:: RECORDS PROVIDED ::

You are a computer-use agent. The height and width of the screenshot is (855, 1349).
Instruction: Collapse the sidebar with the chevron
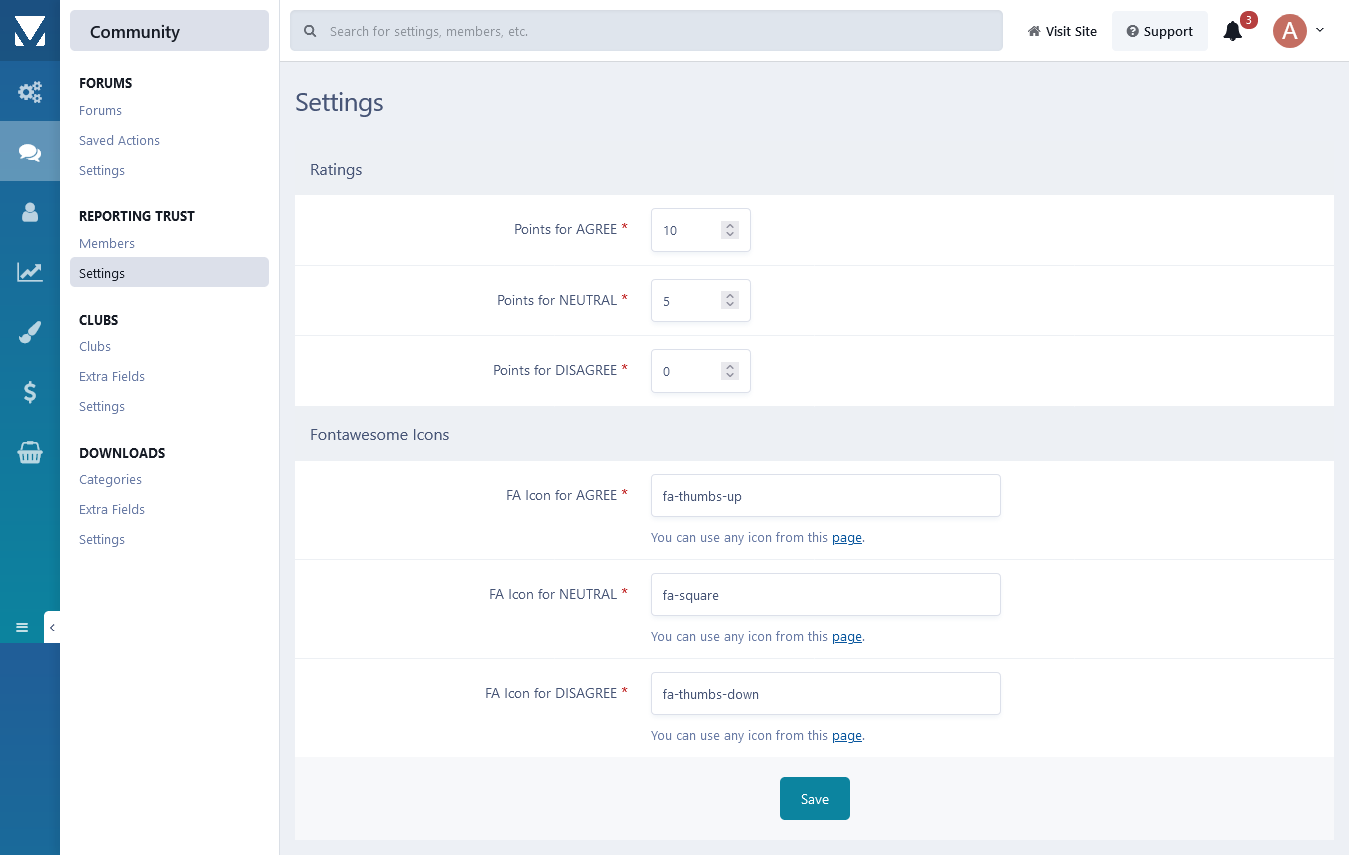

* * *

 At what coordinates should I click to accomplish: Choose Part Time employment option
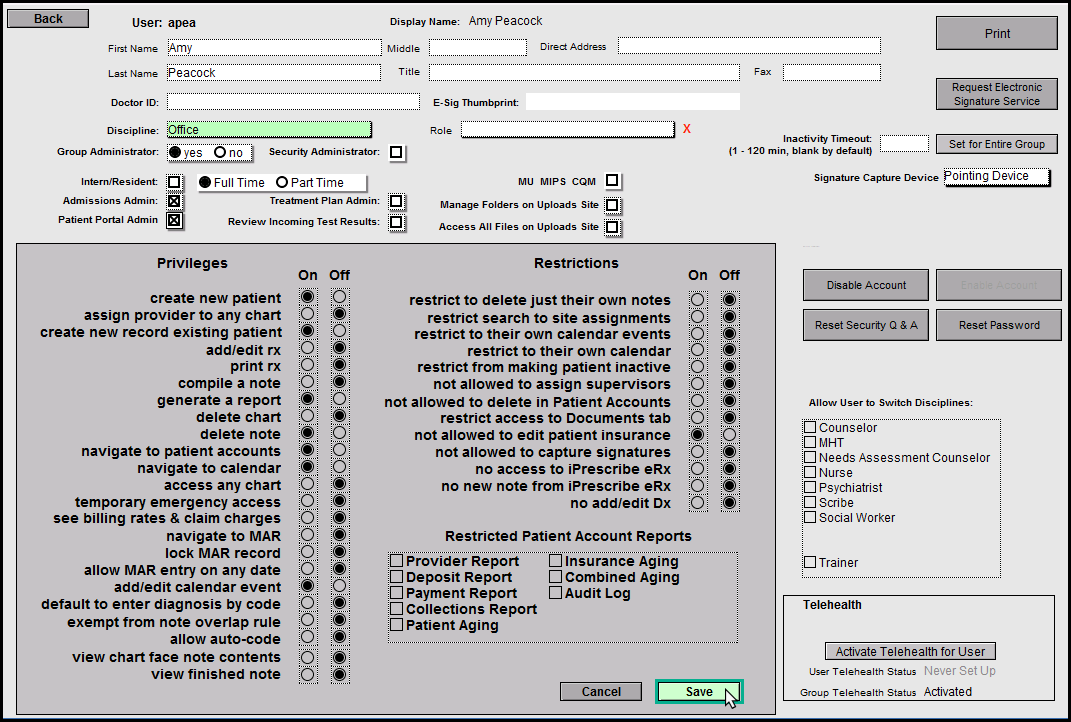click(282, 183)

==

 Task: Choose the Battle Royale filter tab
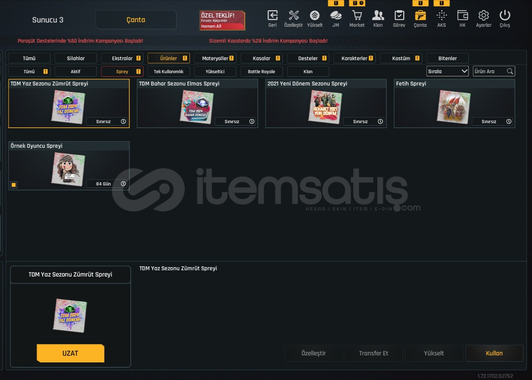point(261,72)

:: INSTRUCTIONS TO FOLLOW ::
Go through the material above and output exactly the lines from the one containing "You are a computer-use" through the one containing "Instruction: Collapse the".

:: FINISHED EXERCISE ::
You are a computer-use agent. The height and width of the screenshot is (855, 1349).
Instruction: Collapse the sidebar with the chevron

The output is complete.